2021年5月16日日曜日

シドニー=ブレナー (1927-2019) :
線虫を実験材料にする研究の草分け

今日、(我々を含めて) 「健康長寿」に関して研究する人々の9割近くが、実験動物として、線虫 (C.elegans) を選ぶ。 その主な理由は、小動物の中で、最も寿命が短い (20度で2週間) からである。 哺乳類で最も寿命が短いのは、マウスで、2年半 (線虫の60倍!)。 その昔、寿命の研究は、主にショウジョウバエを研究材料に使用してやられていたが、その平均寿命は、約3カ月 (線虫の6倍!)。ショウジョウバエは飛び回るが、線虫には羽根がないので、飛び回る心配もない!
この 線虫に、1970年代の中頃、初めて目を付けたのは、南アフリカ生まれの分子生物学者、シドニー=ブレナーである。 当時、英国のケンブリッジ大学付属の分子生物学研究所 (MRC) の所長をしていた。 彼はそれまで、バクテリオファージや大腸菌を実験材料にして、いわゆる分子生物学をリードしていたが、ある日、この微小 (全長1 ミリ) の透明な線虫 に魅せられて、 単細胞生物からすっかり足を洗って、この多細胞生物 (全体で、約千個の細胞からなる) に乗り換えた!
丁度、その頃、私自身は米国のNIHで、土壌アメーバのミオシンを燐酸化する珍しいキナーゼ (後に「PAK 」と命名) の研究をしていた。 ブレナーは、透明な線虫の「神経組織の地図」を作成することを目指していたが、当初はいわゆる 「UNC」 (麻痺) 変異株の大部分が「ミオシン」に変異をもっていたので、学会でブレナーと会う機会がしばしばあった。 その後、彼は、線虫の全ゲノムの塩基配列の解明などに成功し、2002年に弟子のサルトンなどと、ノーベル医学賞を分かち合う。 その後、線虫研究者が続々 "ノーベル受賞" をしたので、線虫は「ノーベル賞への近道」といわれるようになった! 線虫の遺伝学により、(この生物には存在せぬ) 心臓、肺臓や脊髄などを除く殆んど全ての臓器の機能を、遺伝子レベルあるいはその産物 (蛋白) レベルで、説明できるようになった。 つまり、「多細胞生物」に関する分子生物学が、初めて誕生したわけである!

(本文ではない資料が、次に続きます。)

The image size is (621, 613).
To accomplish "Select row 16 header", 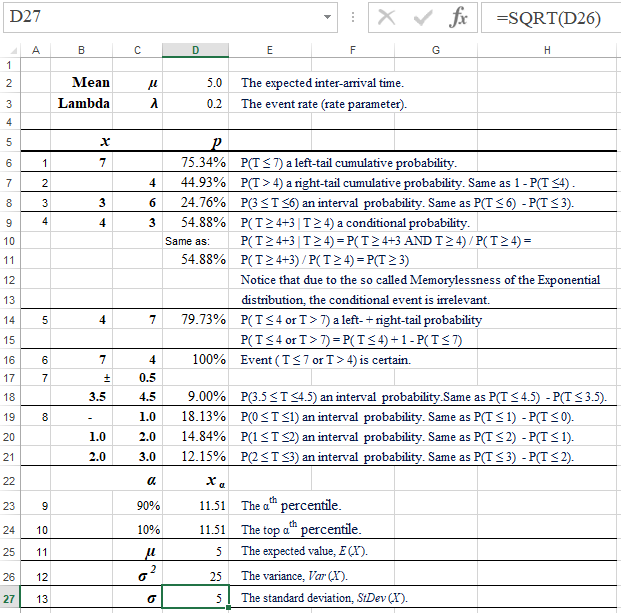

2005年頃、シドニーが座長になって、沖縄に、英語を公用語とする「沖縄科学技術大学院」 (OIST) を創立することになり、彼の英文自伝 の訳本 「エレガンスに魅せられて」 を、私は彼の弟子だった丸山一郎さんと共訳で、琉球新報から出版する機会を得た。 私自身が線虫を扱い始めのは2007年の夏で、"PAK" 欠損株の Phenotype (表現型) を初めて追究するためだった。 そして、幸いにも、この株が「長寿」であることを発見し、とうとう「健康長寿 への糸口」を掴んだ! 2019年4月に、ブレナーは隠遁先のシンガポールで、92歳の長い生涯を安らかに閉じた。。。皮肉なことに、彼は「医学部」出身ながら、医学、病気、薬の開発などには、全く興味を示さなかった。 彼は「好奇心の塊まり」のような純粋生物学者だった。 しかし、(線虫を選 んだ) 彼の「先見の明」に、我々「後進者」は大いに負うところが少なくない。。。